## PROBLEM TO WORK ON
Starting at the line that contains "Alles toestaan (268, 1361)", transcribe every remaining line of the data below exactly, and omit all pictures.

[Collected data entries]
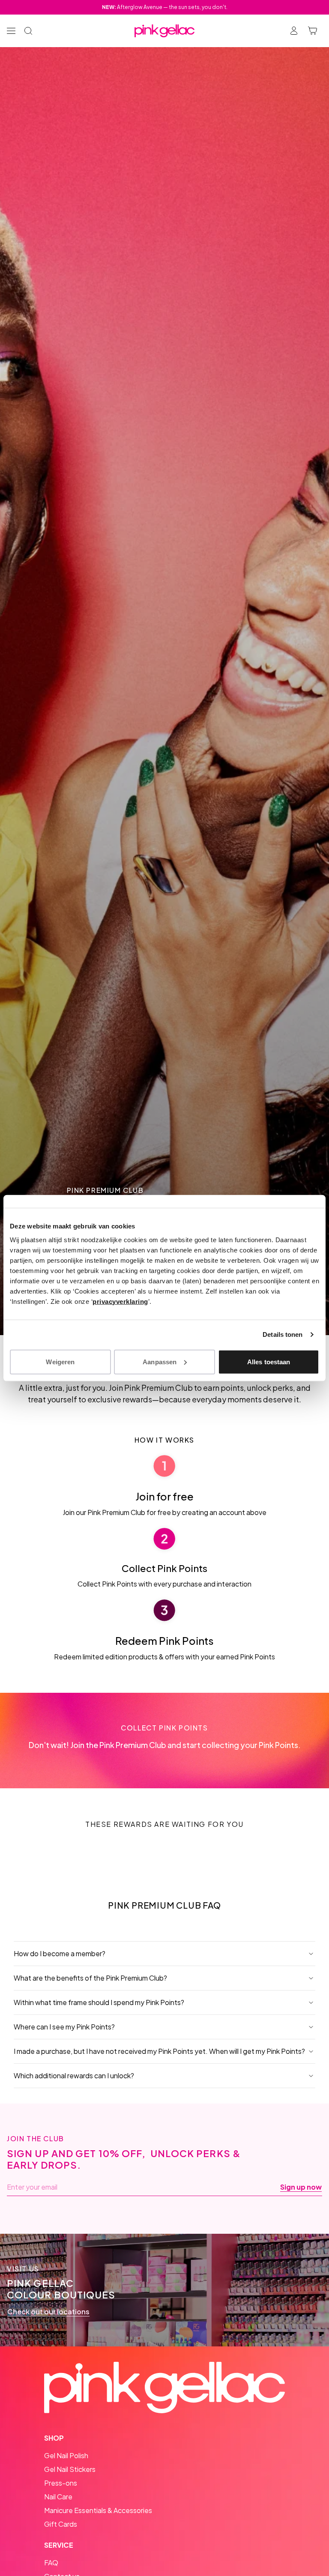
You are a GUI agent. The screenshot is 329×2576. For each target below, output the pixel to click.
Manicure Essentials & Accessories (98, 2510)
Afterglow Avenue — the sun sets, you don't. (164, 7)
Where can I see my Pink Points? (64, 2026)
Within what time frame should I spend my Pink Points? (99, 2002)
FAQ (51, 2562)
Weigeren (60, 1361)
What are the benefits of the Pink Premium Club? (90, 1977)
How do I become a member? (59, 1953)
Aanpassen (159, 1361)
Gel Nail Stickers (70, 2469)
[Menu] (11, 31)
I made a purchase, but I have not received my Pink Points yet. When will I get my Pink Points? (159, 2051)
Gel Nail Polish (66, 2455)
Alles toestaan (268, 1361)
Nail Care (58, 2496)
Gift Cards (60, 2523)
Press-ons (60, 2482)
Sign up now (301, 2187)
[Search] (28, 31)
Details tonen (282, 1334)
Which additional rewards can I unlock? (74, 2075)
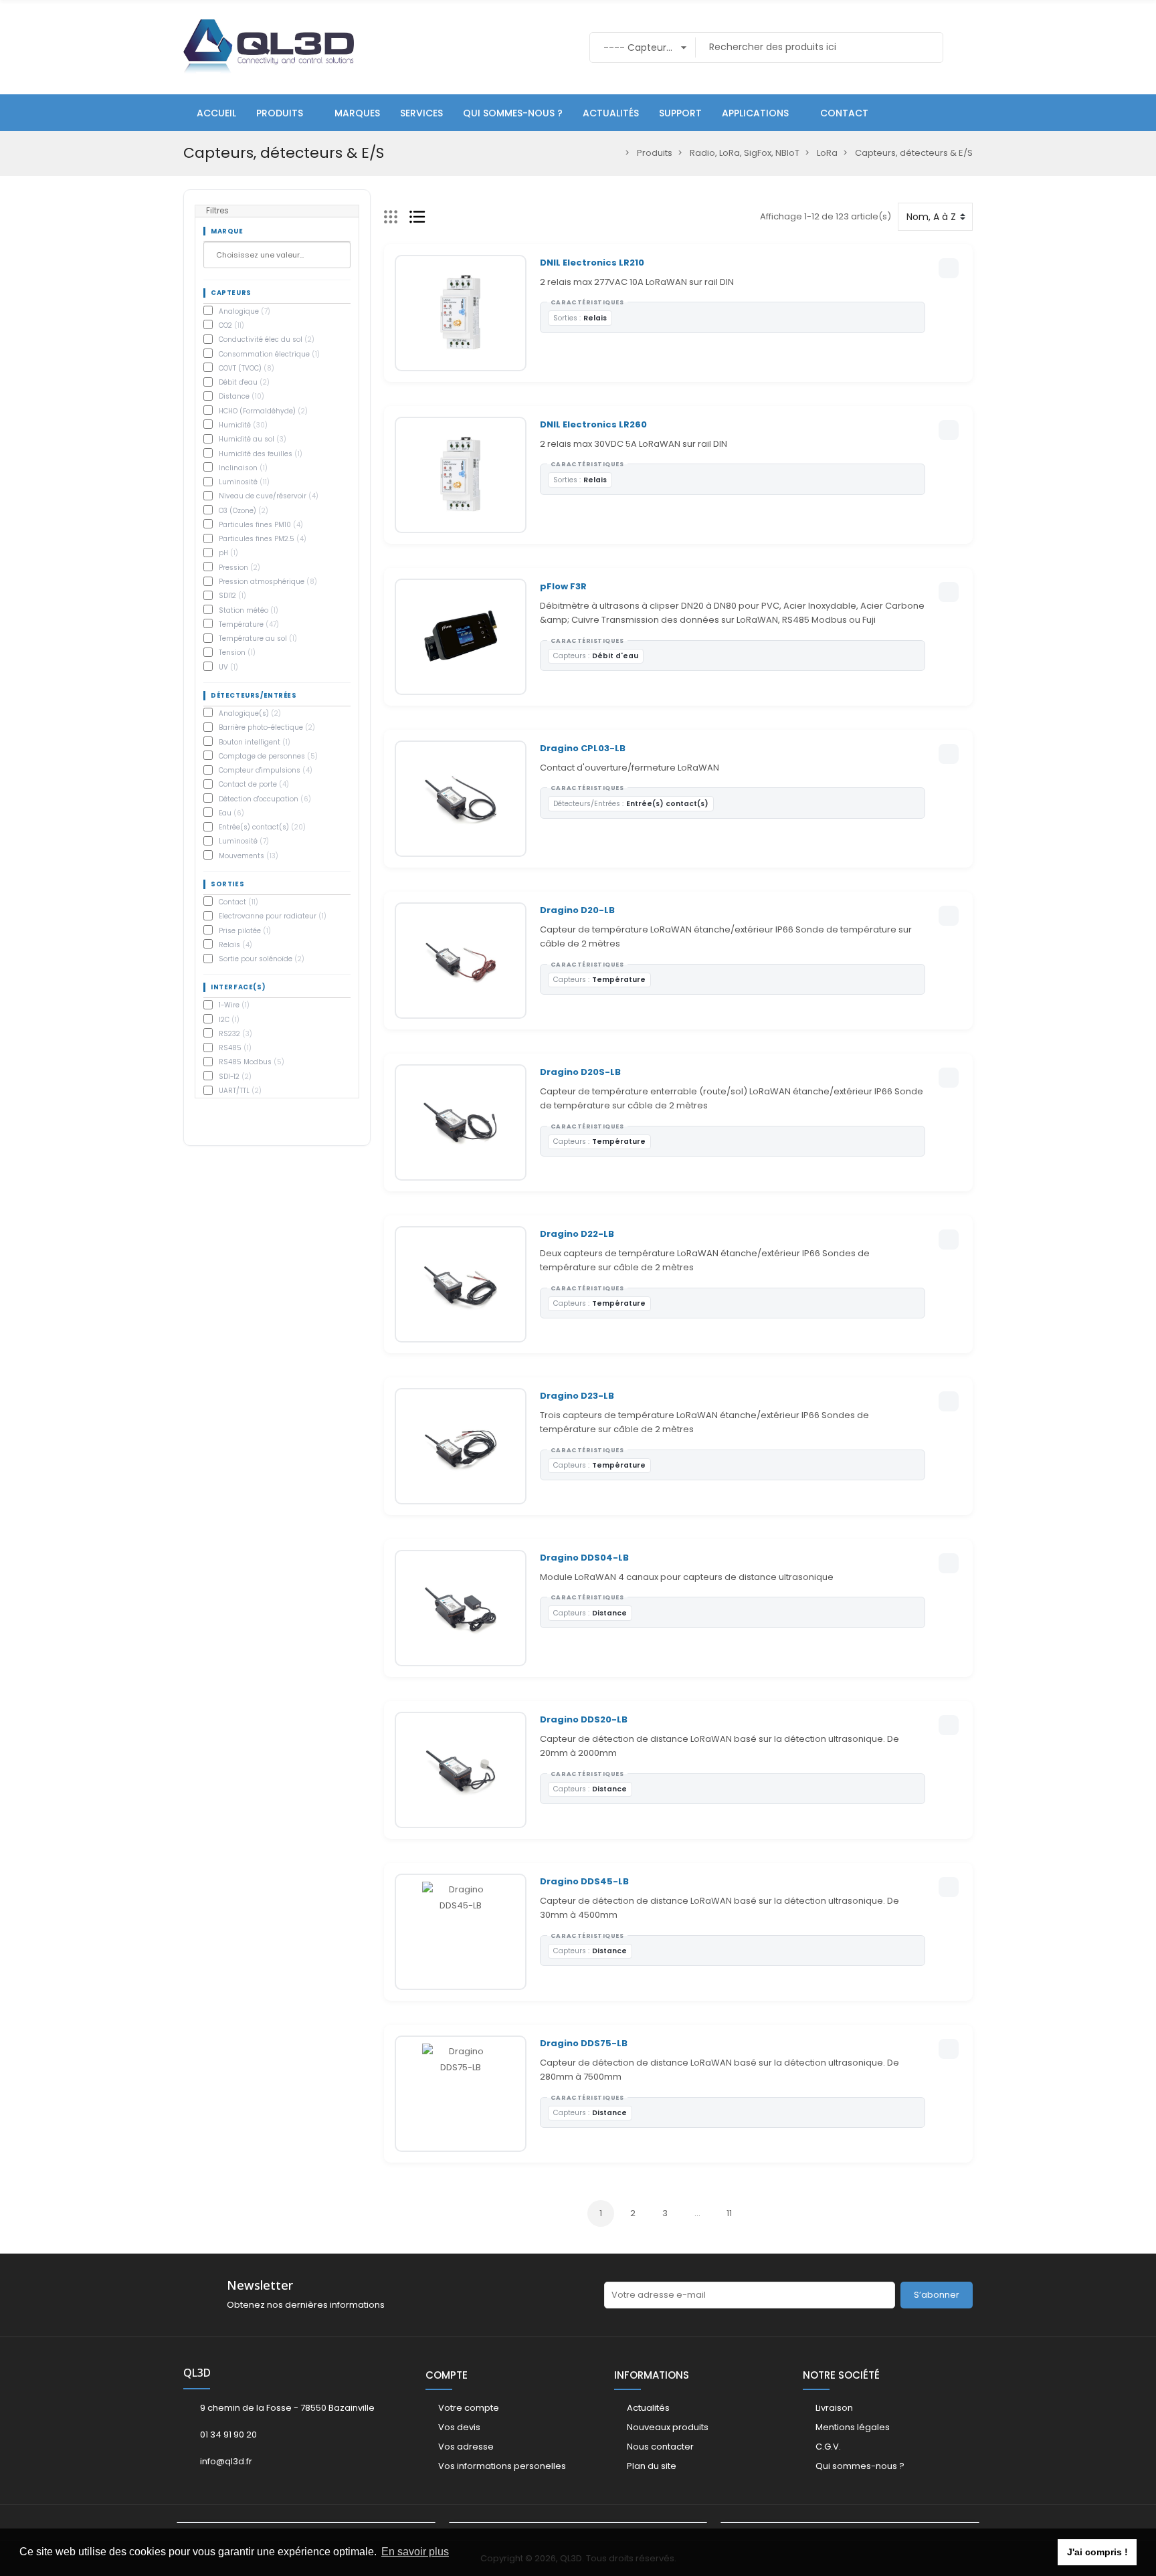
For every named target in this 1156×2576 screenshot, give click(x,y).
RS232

## FINAL ANSWER
Alles toestaan (268, 1361)
Nail Care (58, 2496)
Gift Cards (60, 2523)
Press-ons (60, 2482)
Sign up now (301, 2187)
[Search] (28, 31)
Details tonen (282, 1334)
Which additional rewards can I unlock? (74, 2075)
For every named target in this 1156×2576 screenshot, give click(x,y).
RS232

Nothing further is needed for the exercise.